In Oregon, Healthy Smiles and Lifelong Care Start in Schools
Tom Holt is working with Oregon’s school systems to bring oral health care to children who otherwise may never see a dentist.
Tom Holt has worked on health policy in Oregon wearing various hats for more than 20 years, but his first foray into oral health started only recently. Last year, Oregon Community Foundation (OCF) hired Holt as a consultant to improve dental health initiatives statewide, and that meant interviewing stakeholders across various sectors to get a better understanding of the community’s dental health needs. As OCF states, “Oregon has one of the country’s highest rates of childhood dental disease, which is the most common chronic disease affecting U.S. children.” Holt views that focus — on school-based dental screenings and services — as a real chance to improve public health outcomes for every individual in Oregon. Because, as he sees it, it all starts with a child’s healthy teeth.
What’s the policy work you’ve done with the Oregon Community Foundation?
OCF reached out in 2019 for help with solidifying the state’s school-based oral health screening and sealant programs. At the time, they would go into schools — mostly ones with a high percentage of free and reduced lunch — and offer basic oral health screenings, and kids who are eligible get fluoride or sealants. Oregon certifies these programs and provides a baseline technical standard. The encounters are indirectly funded by Medicaid and delivered through various channels — sometimes dental service organizations, sometimes local nonprofits, sometimes communities of dentists who get together. Metrics are set and, as you’d expect in any managed care setup, there are financial rewards for hitting those metrics. This has of course all shifted after COVID-19.
Since the vast majority of schools will be remote-only until at least January 2021, school-based programs are trying to reach kids in other ways, like drive-through oral health screenings during computer and school supply pickups, free home health kits, and the deployment of mobile dental vans to reach families wherever they are.
What is the greatest impact for kids in Oregon’s schools?
It's an extremely high-leverage opportunity from the start. If a child has dental pain, they're not going to study very well or pay attention. If that pain becomes a bigger problem, they're going to miss school — attendance is a key metric — and then their mom or dad or guardian is going to miss work to get them to a dentist. And if they're not successful in school, well, that has all sorts of social and economic impacts. Keeping kids’ mouths healthy is essential when it comes to overall public health: They do better in school, they have a better shot of furthering their education, whether that’s pursuing a trade or going to college, and they get better jobs. A young person who has poor oral health is going to be at a real disadvantage from the start.
What did you hear when you interviewed the community about their oral health needs?

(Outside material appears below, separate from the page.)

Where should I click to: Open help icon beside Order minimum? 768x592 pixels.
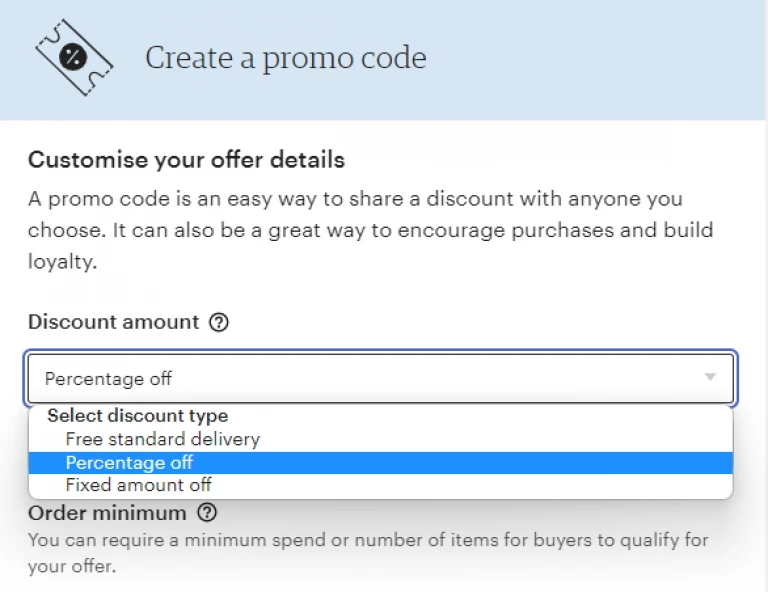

I spent six months speaking to people all over the state who walked me through the barriers around dental care and one early conversation had a big impact. The superintendent of the McMinnville School District, which is a small, diverse city on the outer edges of Portland suburbia, told me, “I want sealant programs in my schools because at graduation time I personally shake the hand of every high school graduate and hand them they’re diploma. And I’m sick and tired of seeing kids with bad teeth.” It crystallized for me the long-term goal. If we see these kids in sealant programs between kindergarten and second grade, then again in middle school — by the time that child walks across a graduation stage, they’re going to have good teeth. Then they’ll go on to have good health and a better shot at success.